**Exercise data**.
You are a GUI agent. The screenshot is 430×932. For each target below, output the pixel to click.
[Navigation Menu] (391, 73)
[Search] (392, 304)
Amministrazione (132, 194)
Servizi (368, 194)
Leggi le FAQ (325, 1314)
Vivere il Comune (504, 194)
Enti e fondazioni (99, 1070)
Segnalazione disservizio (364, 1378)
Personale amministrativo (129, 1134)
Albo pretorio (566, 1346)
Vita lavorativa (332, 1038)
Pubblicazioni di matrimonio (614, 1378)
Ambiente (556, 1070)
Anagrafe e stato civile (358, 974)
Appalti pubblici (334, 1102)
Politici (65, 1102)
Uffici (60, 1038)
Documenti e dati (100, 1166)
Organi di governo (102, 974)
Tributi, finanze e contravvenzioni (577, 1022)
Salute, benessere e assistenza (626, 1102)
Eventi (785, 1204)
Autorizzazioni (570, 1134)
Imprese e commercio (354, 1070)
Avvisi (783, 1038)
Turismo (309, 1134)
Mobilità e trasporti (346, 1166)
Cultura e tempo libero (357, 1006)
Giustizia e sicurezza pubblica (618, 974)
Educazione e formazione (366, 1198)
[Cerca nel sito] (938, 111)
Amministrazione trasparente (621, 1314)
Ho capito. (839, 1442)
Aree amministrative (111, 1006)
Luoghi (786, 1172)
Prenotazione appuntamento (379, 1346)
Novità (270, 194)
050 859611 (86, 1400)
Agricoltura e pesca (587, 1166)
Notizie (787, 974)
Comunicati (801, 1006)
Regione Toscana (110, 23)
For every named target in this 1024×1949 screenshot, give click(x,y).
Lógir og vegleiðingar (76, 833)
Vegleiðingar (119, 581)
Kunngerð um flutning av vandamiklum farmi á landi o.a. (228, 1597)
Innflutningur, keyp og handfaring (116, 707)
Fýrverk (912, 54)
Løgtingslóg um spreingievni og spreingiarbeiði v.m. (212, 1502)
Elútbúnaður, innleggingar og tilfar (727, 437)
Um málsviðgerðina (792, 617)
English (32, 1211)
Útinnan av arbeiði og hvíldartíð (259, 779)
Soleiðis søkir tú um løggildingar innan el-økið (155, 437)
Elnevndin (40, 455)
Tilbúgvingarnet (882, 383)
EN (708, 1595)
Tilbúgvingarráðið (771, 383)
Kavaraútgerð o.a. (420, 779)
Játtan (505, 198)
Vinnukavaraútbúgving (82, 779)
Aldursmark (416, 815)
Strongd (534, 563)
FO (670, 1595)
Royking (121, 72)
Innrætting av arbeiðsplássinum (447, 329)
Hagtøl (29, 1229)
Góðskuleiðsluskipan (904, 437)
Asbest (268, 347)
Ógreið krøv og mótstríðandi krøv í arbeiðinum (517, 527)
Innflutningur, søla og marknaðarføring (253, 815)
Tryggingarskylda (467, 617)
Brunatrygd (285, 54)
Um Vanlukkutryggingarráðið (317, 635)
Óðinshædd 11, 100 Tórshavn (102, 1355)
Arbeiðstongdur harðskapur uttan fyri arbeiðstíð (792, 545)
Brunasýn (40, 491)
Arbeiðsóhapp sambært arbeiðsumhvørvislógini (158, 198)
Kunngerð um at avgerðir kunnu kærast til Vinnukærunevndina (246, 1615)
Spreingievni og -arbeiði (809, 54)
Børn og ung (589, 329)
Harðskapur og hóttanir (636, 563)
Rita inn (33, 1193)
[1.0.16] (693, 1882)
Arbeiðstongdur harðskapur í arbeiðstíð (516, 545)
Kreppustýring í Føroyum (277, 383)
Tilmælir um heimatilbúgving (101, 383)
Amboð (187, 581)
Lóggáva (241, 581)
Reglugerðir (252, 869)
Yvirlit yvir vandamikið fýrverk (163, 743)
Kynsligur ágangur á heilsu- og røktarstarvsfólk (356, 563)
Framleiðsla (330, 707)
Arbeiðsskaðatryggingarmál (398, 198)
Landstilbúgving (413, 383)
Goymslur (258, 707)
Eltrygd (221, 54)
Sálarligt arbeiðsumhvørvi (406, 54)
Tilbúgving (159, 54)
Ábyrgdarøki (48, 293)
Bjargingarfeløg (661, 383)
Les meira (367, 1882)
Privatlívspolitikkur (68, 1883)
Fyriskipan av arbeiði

**How to complete this task**. Bring together all lines from the listing that contain the word "screenshot".

**Answer area**.
You are a GUI agent. The screenshot is 430×932. For each target below, output the pixel to click.
For every named target in this 1024×1949 screenshot, give click(x,y).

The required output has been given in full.